───── DOCUMENT EXCERPT
We appreciate this point (which is similar to those made by Reviewer 1 above pertaining to the use of outpatient Remdesivir and, separately, Sotrovimab). Despite use becoming more available at this time, in our system and, to our knowledge, in South Florida at large, availability during our study period for use in the outpatient setting was low/non-existent.

Remdesivir was not available for outpatients at UHealth during this time (22 of our cohort patients had Remdesivir ordered with 72h of testing positive, but all after being hospitalized). To the best of our knowledge, it was similarly not available elsewhere in South Florida at the time.

Despite an existing FDA EUA for Sotrovimab, we did not have access to it at UHealth until January 7, 2022 (last day of our study period).

Similarly, neither nirmatrelvir/ritonavir nor molunipiravir was ordered for any cohort patient.

To make readers aware of this important information, we have now explicitly noted this on lines 62-65 of the Methods section: “Notably, there was no access to Sotrovimab at UHealth during this period; similarly, Remdesivir was not available for administration to outpatients and neither nirmatrelvir/ritonavir nor molunipiravir were prescribed for any cohort patients.”

2. Was there any concomitant use of the monoclonal Ab Sotrovimab during the Omicron surge? This might be an interesting sensitivity analysis to look at whether a comparable group treated with a Mab which in vitro has activity against Omicron showed any difference in outcomes.

We appreciate this comment which was also mentioned by reviewer 1. As mentioned above, despite an existing FDA EUA for Sotrovimab, we did not have access to it at UHealth until January 7, 2022 (last day of our study period). We have now explicitly noted that Sotrovimab was not available in the Methods section (lines 62-65): “Notably, there was no access to Sotrovimab at UHealth during this period; similarly, Remdesivir was not available for administration to outpatients and neither nirmatrelvir/ritonavir nor molunipiravir were prescribed for any cohort patients.”
──────────
───── PROVIDED MATERIAL
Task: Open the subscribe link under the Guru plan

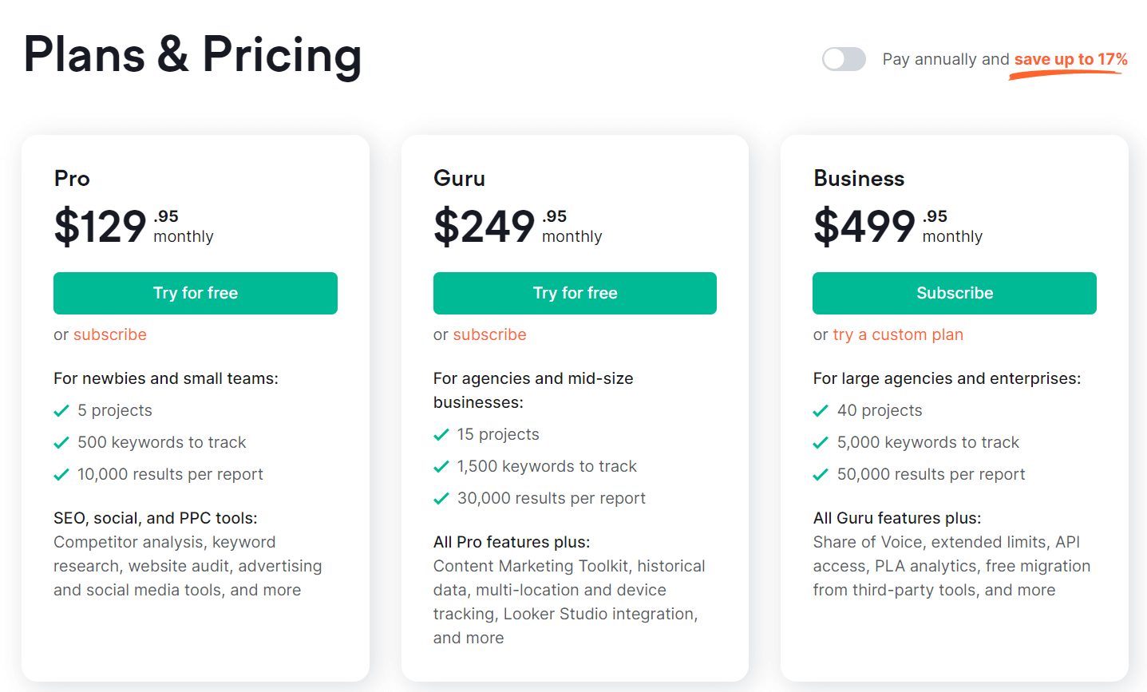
──────────
| WORK TASK 1 |
Using the text on COVID-19 treatment availability at UHealth, decide whether each statement agrees with it: (a) Remdesivir was given to outpatients at UHealth during the study period; (b) UHealth did not have access to Sotrovimab until January 7, 2022; (c) at least one cohort patient was prescribed nirmatrelvir/ritonavir. Answer each with yes or no and quote the deciding words.
| WORK TASK 2 |
Please continue the text on COVID-19 treatment availability at UHealth from its last sentence.

| ANSWER SPACE 1 |
(a) No: "Remdesivir was not available for outpatients at UHealth during this time"
(b) Yes: "we did not have access to it at UHealth until January 7, 2022 (last day of our study period)"
(c) No: "neither nirmatrelvir/ritonavir nor molunipiravir was ordered for any cohort patient."

| ANSWER SPACE 2 |
While it would have been interesting, as suggested, to evaluate the relative associations of REGEN-COV vs Sotrovimab with outcomes during Omicron, due to its non-use, we cannot perform this analysis. That said, its non-use is of benefit here as well as there is no confounding by Sotrovimab exposure.

3. Was there any shortage or limitations of the availability or use of Mab during either surge? If so, how was the scarce resource allocated and what impact would that have had on patient selection? As the authors mention, there is likely residual confounding present and it is possible that particularly with the Omicron surge that providers' threshold or selection bias for whom they treated with REGEN-COV despite emerging evidence it might lack in vitro activity could explain or impact these results.

Thank you for raising this important issue of medication shortages which have clearly plagued us during this pandemic. Luckily, although we did experience shortages of Sotrovimab after initially procuring it, we did not experience shortages of REGEN-COV.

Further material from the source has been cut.